→ Exercise instructions:
For the biography of Jeri Kaylene Somers below, mark each statement yes or no and quote the exact words that decide it: (a) She retired from the military as a lieutenant colonel. (b) She worked at Miller & Chevalier from 1994 to 2001. (c) Her first nomination to the Court of Federal Claims was reported out of committee by a roll-call vote.

Jeri Kaylene Somers (born 1961) is chair of the Civilian Board of Contract Appeals and is a former nominee for judge of the United States Court of Federal Claims.

==Biography==

Somers received a Bachelor of Arts degree in 1983 from George Mason University. She received a Juris Doctor in 1986 from the American University Washington College of Law. She began her career as a judge advocate with the United States Air Force, from 1986 to 1991. She continued her service in the United States Air Force Reserves from 1991 to 1993, and in the District of Columbia Air National Guard from 1993 to 2004. Her military service concluded as a military judge with the United States Air Force Reserves from 2004 to 2007, retiring with the rank of lieutenant colonel. She has held a number of civilian positions concurrently with her military service. From 1991 to 1994, she served as a trial attorney in the Commercial Litigation Branch of the United States Department of Justice Civil Division. From 1994 to 2001, she served as an Assistant United States Attorney in the Eastern District of Virginia. From 2001 to 2003, she worked at the law firm of Miller & Chevalier in Washington, D.C. From 2003 to 2007, she served as an administrative judge for the United States Department of Transportation's Board of Contract Appeals. Since 2007, she has served as a judge of the Civilian Board of Contract Appeals. She served as vice chair of the board from 2008 until her appointment as chair on October 1, 2017. She also serves as a faculty member at George Washington University Law School with the title of professorial lecturer in law.

===Publication===

Somers has written The Boards of Contract Appeals: A Historical Perspective that discusses the evolution of the various Boards of Contract Appeals and their role in dispute resolution in government procurement and the relationship of the boards with the Federal Circuit.

==Expired nomination to claims court==

On May 21, 2014, President Obama nominated Somers to serve as a judge of the United States Court of Federal Claims, to the seat vacated by Judge George W. Miller, who retired from the court. She received a hearing on her nomination on Tuesday, June 24, 2014. On July 17, 2014, her nomination was reported out of committee by voice vote.

On December 16, 2014, her nomination was returned to the President due to the sine die adjournment of the 113th Congress. On January 7, 2015, President Obama renominated her to the same position.
On February 26, 2015, her nomination was reported out of committee by voice vote. Her nomination expired on January 3, 2017, with the end of the 114th Congress.

→ Data records:
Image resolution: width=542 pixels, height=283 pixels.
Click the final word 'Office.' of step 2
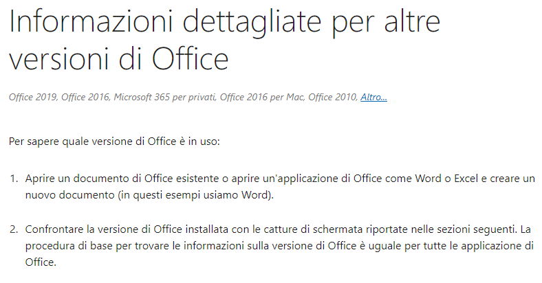pyautogui.click(x=41, y=262)
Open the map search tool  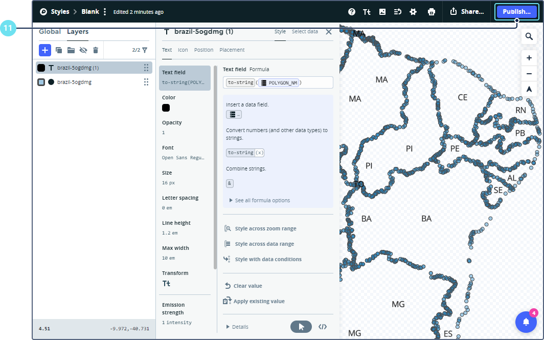click(529, 37)
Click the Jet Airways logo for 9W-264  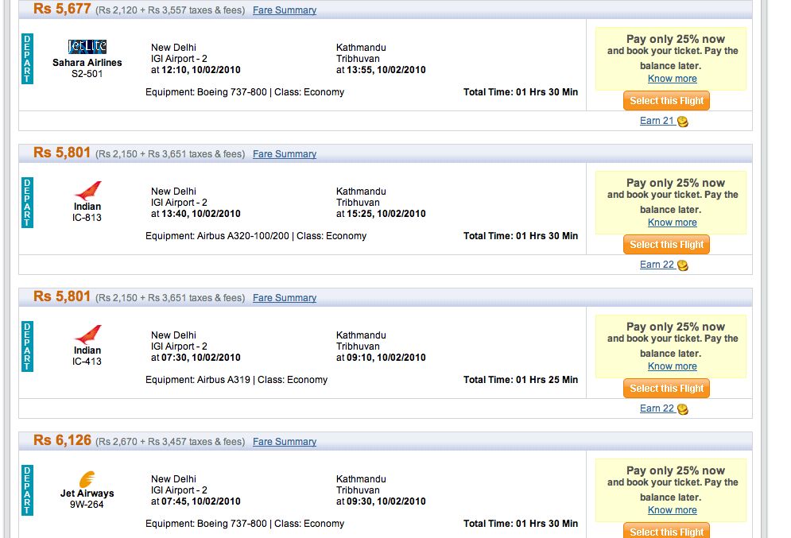click(87, 479)
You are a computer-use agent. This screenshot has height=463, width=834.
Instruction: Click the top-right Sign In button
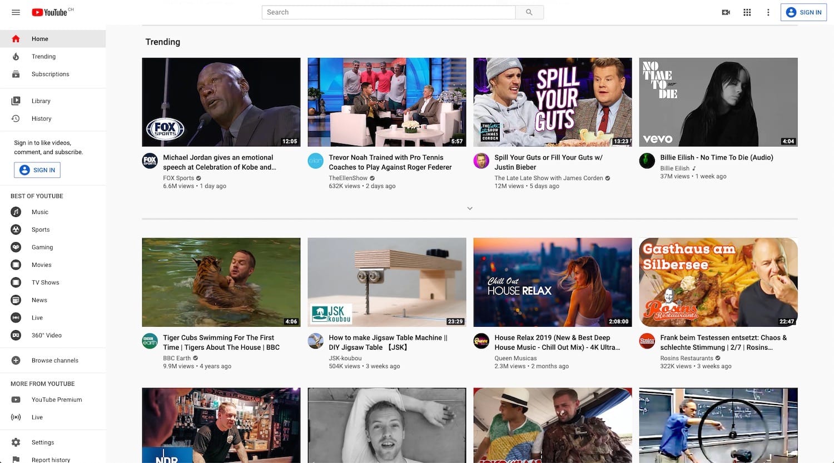[803, 12]
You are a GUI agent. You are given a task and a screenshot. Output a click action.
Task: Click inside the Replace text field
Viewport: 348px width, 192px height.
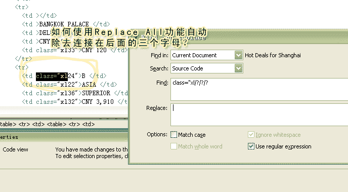click(259, 114)
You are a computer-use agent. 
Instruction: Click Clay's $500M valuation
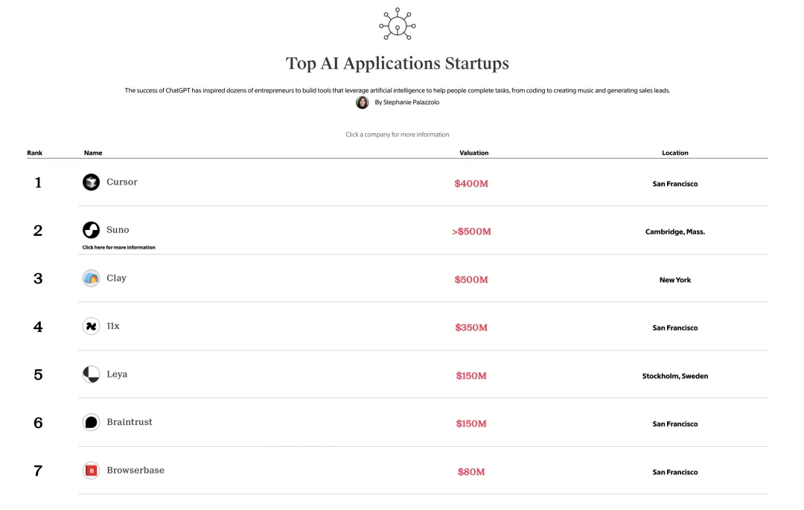click(471, 280)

→ Written response:
(a) Yes: "retiring with the rank of lieutenant colonel"
(b) No: "From 2001 to 2003, she worked at the law firm of Miller & Chevalier in Washington, D.C."
(c) No: "On July 17, 2014, her nomination was reported out of committee by voice vote."